İki AB yetkilisi ve bir diplomatın basına verdikleri demeçten yansıyan bilgilere göre yeni bir “mali yardım paketi” hazırlanıyor. Bunun Afganistan, Pakistan, İran ve diğer bölge ülkelerine verileceği söyleniyor. AKP-MHP rejimi bu paketten en büyük payı alma derdinde. Nitekim AB şefleri “iyi bekçilik” yapan rejimi övüp duruyorlar. Fondan Türkiye’ye ödenecek bekçilik parasının, 2024 yılına kadar gönderilmesi beklenen 3,5 milyar Euro’dan ayrı olacağı da belirtiliyor.
Mülteciler siyasi koz
Sermaye iktidarı mültecileri AB’den para sızdırmanın imkanı olarak değerlendirdiği gibi, iç siyasette de koz olarak kullanıyor. Kıbrıs “çıkarması” sırasında AKP şefi din sosuna bulayarak yaptığı açıklamada “Biz bu ülkede iktidarda olduğumuz sürece, bize sığınan Allah’ın kullarını biz katillerin kucağına atmayız.” hamaseti yapmıştı.
“Allahın kullarını” koruduğunu iddia eden bu zihniyet, dünyanın en vahşi katillerinden oluşturulan cihatçı çeteleri yıllardır destekliyor. Son yıllarda ise devletin maaşlı tetikçileri olarak kullanıyor. Siyasi çıkarları için Ankara’nın göbeğinde IŞİD’çilere katliam yaptırtan bir rejimin başı, “göçmenlerin babası” pozları takınıyor. Göçmen akınlarının yaratacağı sorunlara dikkat çekenlere saldıran Erdoğan, sefil çıkarlarını korumak için yaptığı işleri, “insan severlik” diye yutturmaya çalışıyor.

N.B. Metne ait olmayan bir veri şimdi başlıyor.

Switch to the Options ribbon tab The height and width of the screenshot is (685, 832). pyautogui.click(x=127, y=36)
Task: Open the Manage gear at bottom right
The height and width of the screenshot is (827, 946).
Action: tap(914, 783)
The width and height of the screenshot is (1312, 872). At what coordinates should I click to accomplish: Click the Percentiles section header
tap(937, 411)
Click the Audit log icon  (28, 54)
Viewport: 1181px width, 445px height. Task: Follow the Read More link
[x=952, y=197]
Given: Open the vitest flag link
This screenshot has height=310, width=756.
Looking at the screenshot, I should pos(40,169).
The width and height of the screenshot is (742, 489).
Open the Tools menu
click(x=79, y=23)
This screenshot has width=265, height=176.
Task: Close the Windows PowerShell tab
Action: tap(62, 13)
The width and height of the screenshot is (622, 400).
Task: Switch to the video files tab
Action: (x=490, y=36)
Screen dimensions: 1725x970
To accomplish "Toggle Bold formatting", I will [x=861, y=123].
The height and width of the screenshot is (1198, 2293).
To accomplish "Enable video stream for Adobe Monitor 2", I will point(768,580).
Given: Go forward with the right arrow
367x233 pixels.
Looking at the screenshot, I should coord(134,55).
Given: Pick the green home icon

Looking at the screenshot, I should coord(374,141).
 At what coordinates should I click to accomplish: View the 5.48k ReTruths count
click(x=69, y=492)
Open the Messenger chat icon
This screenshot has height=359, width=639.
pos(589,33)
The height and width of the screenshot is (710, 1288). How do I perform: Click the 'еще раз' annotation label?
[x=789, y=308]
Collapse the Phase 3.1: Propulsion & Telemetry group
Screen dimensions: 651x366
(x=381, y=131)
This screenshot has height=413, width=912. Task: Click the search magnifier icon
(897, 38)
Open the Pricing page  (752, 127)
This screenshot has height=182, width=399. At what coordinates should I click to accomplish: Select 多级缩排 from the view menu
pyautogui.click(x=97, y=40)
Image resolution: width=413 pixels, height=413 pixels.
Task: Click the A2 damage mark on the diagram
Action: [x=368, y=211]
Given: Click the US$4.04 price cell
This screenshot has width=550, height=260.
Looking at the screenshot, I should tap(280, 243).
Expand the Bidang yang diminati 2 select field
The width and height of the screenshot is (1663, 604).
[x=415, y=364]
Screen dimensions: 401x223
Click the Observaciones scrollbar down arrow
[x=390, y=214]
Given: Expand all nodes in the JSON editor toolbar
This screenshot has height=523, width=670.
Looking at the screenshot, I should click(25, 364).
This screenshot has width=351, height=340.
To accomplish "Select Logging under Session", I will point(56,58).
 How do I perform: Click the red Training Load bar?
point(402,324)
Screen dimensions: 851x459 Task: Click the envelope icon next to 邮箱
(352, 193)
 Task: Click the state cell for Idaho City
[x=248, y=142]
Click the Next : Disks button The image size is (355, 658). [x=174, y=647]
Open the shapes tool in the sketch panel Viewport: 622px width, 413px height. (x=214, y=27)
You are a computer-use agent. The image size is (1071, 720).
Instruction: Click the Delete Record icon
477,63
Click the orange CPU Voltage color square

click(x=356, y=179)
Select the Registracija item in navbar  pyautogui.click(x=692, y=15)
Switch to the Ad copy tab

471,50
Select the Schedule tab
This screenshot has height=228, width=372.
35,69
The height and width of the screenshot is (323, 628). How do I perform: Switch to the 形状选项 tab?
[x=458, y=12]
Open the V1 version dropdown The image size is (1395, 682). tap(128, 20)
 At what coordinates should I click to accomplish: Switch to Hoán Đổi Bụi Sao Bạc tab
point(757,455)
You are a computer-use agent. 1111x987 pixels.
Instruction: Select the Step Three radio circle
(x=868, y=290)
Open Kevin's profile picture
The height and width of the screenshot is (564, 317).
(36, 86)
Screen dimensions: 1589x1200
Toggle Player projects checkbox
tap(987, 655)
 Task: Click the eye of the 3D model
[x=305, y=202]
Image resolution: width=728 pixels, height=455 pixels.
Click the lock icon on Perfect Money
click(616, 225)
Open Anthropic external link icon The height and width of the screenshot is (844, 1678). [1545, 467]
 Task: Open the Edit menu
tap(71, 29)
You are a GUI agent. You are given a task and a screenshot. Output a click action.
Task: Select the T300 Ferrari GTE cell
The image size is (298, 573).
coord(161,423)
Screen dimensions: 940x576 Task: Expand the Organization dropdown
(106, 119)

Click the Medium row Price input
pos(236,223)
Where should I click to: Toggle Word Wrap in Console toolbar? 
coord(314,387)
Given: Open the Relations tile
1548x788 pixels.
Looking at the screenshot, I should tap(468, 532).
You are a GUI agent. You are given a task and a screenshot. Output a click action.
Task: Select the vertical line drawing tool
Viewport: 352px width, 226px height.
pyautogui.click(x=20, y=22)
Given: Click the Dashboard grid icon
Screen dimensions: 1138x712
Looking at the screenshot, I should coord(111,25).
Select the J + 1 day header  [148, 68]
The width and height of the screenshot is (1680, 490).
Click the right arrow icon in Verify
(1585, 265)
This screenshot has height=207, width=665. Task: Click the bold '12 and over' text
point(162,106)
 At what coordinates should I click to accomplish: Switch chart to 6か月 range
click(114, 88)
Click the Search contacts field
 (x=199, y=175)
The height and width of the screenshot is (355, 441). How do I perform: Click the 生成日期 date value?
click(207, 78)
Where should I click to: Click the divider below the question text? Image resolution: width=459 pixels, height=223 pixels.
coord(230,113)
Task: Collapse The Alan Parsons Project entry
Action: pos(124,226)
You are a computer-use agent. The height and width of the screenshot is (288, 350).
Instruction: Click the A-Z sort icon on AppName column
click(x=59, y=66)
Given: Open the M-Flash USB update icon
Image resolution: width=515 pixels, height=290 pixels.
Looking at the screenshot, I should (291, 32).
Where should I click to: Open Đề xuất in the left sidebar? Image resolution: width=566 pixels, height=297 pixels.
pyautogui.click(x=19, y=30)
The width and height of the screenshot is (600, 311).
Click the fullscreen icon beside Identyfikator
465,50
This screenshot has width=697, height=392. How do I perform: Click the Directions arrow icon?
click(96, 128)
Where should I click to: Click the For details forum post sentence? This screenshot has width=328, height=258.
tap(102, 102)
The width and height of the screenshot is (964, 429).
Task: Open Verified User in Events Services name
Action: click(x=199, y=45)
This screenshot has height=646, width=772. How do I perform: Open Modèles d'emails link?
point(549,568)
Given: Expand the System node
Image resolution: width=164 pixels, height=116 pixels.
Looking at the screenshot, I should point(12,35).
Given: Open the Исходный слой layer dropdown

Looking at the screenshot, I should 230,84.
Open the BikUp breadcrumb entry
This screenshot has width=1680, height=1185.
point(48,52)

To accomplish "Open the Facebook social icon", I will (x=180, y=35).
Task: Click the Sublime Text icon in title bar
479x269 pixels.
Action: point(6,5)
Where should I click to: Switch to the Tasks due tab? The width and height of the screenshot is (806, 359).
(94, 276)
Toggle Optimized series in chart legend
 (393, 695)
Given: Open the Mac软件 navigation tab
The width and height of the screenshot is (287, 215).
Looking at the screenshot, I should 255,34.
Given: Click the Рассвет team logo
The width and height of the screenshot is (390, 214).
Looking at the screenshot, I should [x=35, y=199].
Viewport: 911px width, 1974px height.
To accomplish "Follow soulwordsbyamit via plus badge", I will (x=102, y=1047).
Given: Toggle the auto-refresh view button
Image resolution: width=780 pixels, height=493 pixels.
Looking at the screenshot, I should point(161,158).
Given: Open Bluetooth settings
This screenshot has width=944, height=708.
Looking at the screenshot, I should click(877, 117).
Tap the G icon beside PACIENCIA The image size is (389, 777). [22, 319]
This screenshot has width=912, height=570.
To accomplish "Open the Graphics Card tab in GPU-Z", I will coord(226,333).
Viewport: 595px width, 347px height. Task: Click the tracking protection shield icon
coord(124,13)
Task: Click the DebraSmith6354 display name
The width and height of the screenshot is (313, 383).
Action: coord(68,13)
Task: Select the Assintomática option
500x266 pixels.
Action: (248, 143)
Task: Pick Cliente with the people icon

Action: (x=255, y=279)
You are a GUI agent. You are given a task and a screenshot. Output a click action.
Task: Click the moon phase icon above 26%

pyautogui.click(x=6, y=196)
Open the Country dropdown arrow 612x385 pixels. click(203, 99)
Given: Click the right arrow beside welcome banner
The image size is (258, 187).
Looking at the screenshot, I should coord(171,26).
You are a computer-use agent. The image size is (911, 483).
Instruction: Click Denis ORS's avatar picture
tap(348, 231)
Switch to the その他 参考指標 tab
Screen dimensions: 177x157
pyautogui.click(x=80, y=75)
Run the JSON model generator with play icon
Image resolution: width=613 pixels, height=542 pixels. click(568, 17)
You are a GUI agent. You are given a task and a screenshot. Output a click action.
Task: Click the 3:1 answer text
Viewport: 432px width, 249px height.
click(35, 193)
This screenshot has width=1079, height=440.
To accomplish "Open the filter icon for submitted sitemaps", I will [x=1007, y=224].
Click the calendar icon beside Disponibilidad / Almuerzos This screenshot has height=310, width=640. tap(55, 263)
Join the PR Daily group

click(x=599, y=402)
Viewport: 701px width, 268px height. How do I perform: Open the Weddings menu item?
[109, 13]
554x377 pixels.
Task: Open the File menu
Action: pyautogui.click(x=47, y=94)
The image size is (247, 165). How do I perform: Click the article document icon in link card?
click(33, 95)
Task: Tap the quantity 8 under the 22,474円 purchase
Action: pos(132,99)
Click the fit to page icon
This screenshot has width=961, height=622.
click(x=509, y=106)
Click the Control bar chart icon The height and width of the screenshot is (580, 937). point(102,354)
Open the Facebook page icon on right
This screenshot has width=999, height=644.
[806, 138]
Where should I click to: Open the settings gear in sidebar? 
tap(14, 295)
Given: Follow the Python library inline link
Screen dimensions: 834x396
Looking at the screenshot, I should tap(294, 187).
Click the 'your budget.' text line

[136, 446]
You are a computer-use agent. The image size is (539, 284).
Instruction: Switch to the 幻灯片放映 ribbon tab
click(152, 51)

Öte yandan Suriyeli mültecilere vatandaşlık verilmesi ve Suriyeli mültecilerin oy kullanması üzerinden yürüyen tartışmalar, AKP’nin mülteci sorununu oylarını artırmanın bir aracı olarak kullandığını ortaya koymuştu.
İnsani yıkımlar üzerinden siyaset yapabilme ikiyüzlülüğünü kuşanan AKP iktidarı, mülteci sorununu yıllardan beri siyasetin malzemesi olarak kullanıyordu. Şimdi ise Afgan göçmen akınını aynı amaçlar için kullanmaya başladı.
Kışkırtılan mülteci düşmanlığı
AKP şefleri, “din sosu”na buladıkları vaazlarıyla “iyilik” yaptıklarını iddia etseler de, özünde ticari ve siyasi çıkarları için mültecilere kapıları açıyor. Kayıtsız ve ucuz işgücü olarak başta tarım ve tekstil alanlarında olmak üzere mülteciler hem kölece sömürülüyor hem işçi sınıfını etnik açıdan bölmenin bir aracı olarak kullanılıyor.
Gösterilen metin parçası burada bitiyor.